Target pointing data:
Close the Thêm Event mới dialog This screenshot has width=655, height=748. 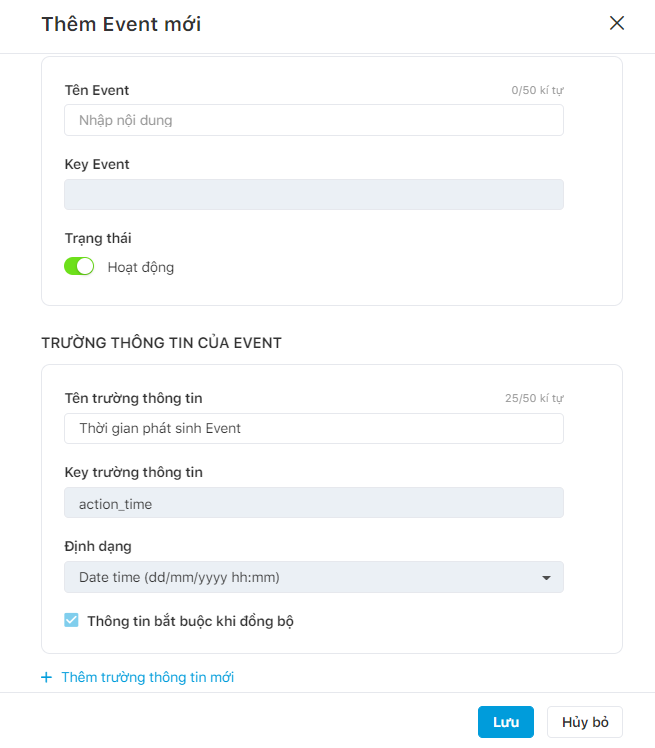pos(616,23)
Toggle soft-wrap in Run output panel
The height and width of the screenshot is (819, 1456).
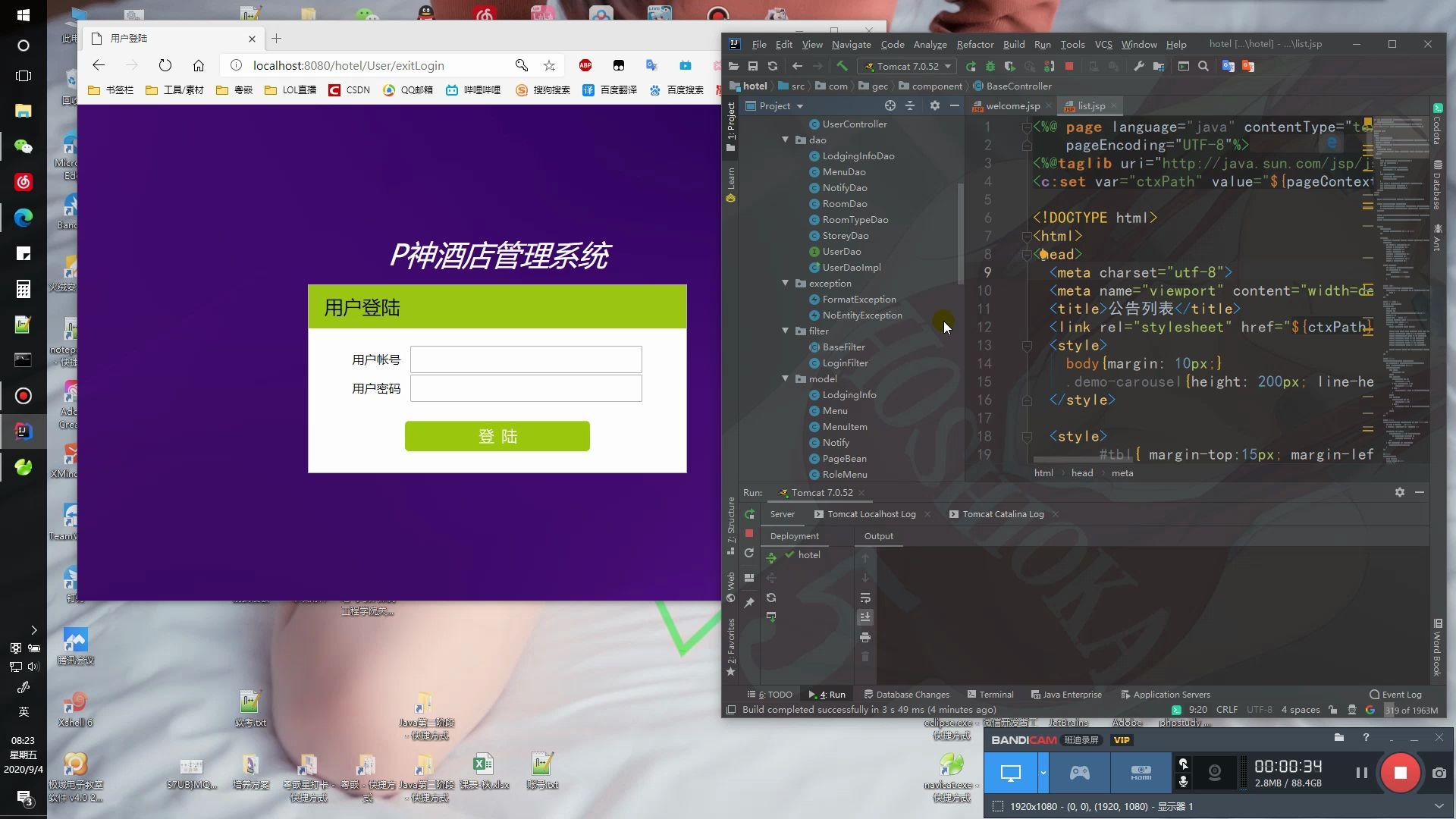865,598
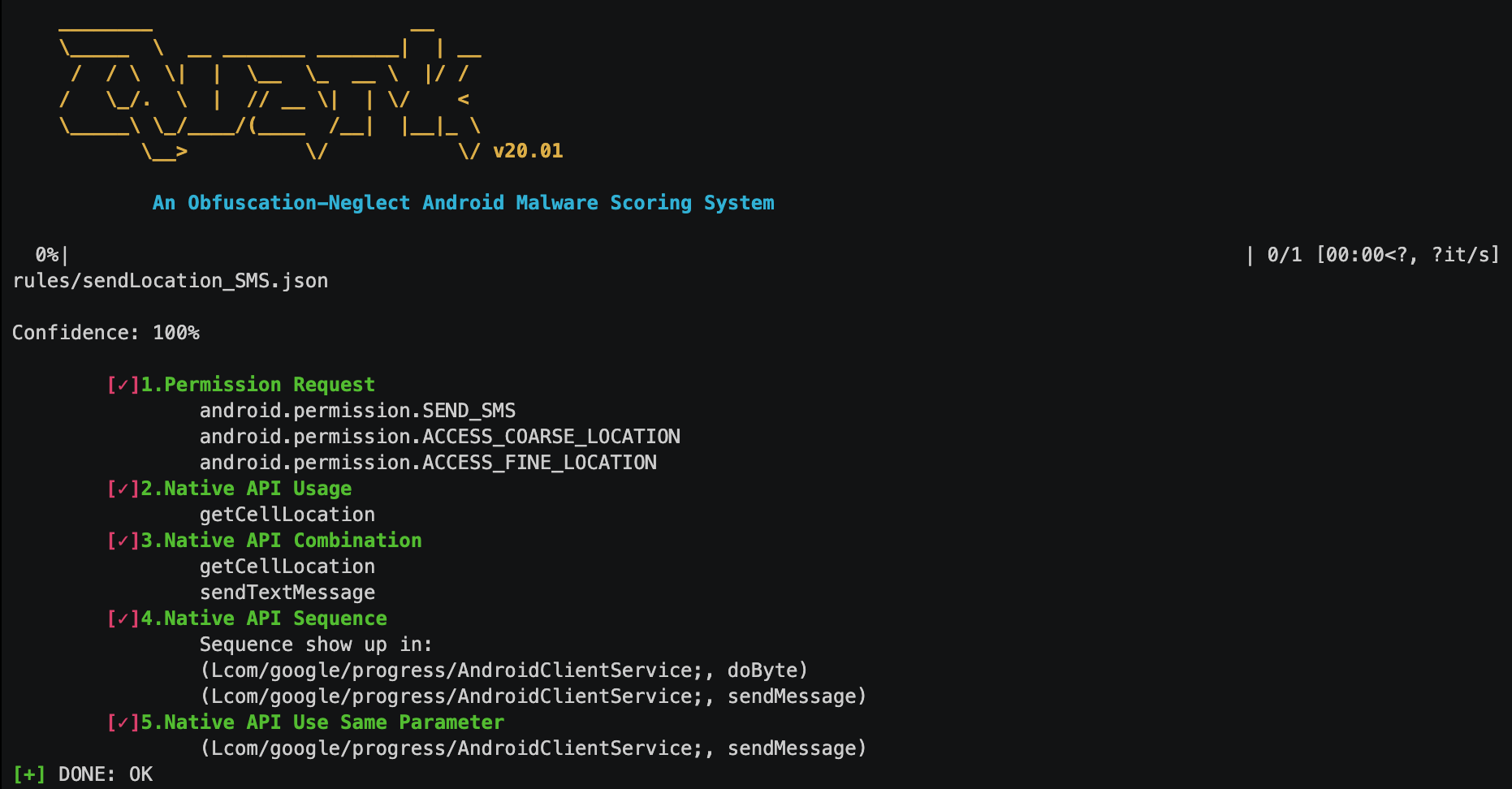Open the rules/sendLocation_SMS.json path
The height and width of the screenshot is (789, 1512).
171,281
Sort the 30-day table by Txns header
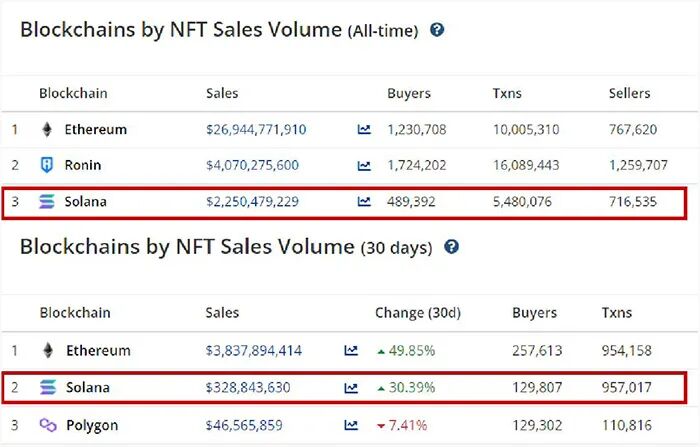 617,312
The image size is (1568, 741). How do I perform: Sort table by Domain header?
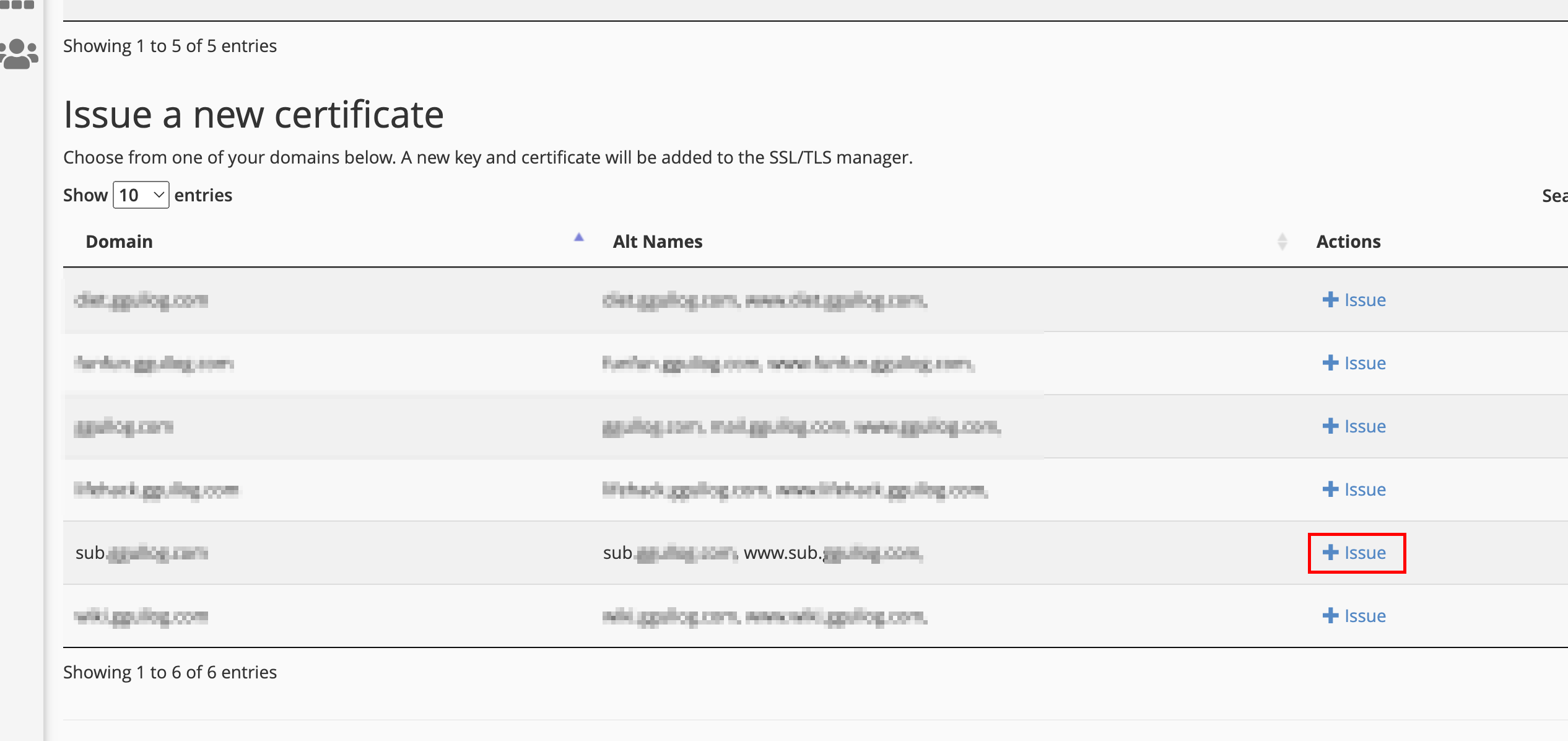point(119,242)
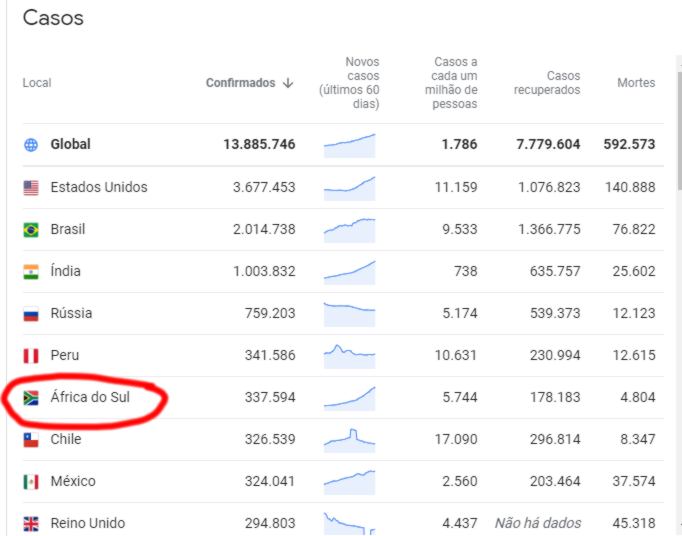682x536 pixels.
Task: Click the United Kingdom flag icon
Action: pyautogui.click(x=31, y=523)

▶ Aim
Repeat the records from the line that contains "Sort the 30-day table by Txns header" through the end of the records, including both ends. Leave the pictures out of your answer.

▶ Completed exercise
Sort the 30-day table by Txns header
 617,312
The image size is (1568, 741). How do I perform: Sort table by Domain header?
point(119,242)
682x536 pixels.
Task: Click the United Kingdom flag icon
Action: pyautogui.click(x=31, y=523)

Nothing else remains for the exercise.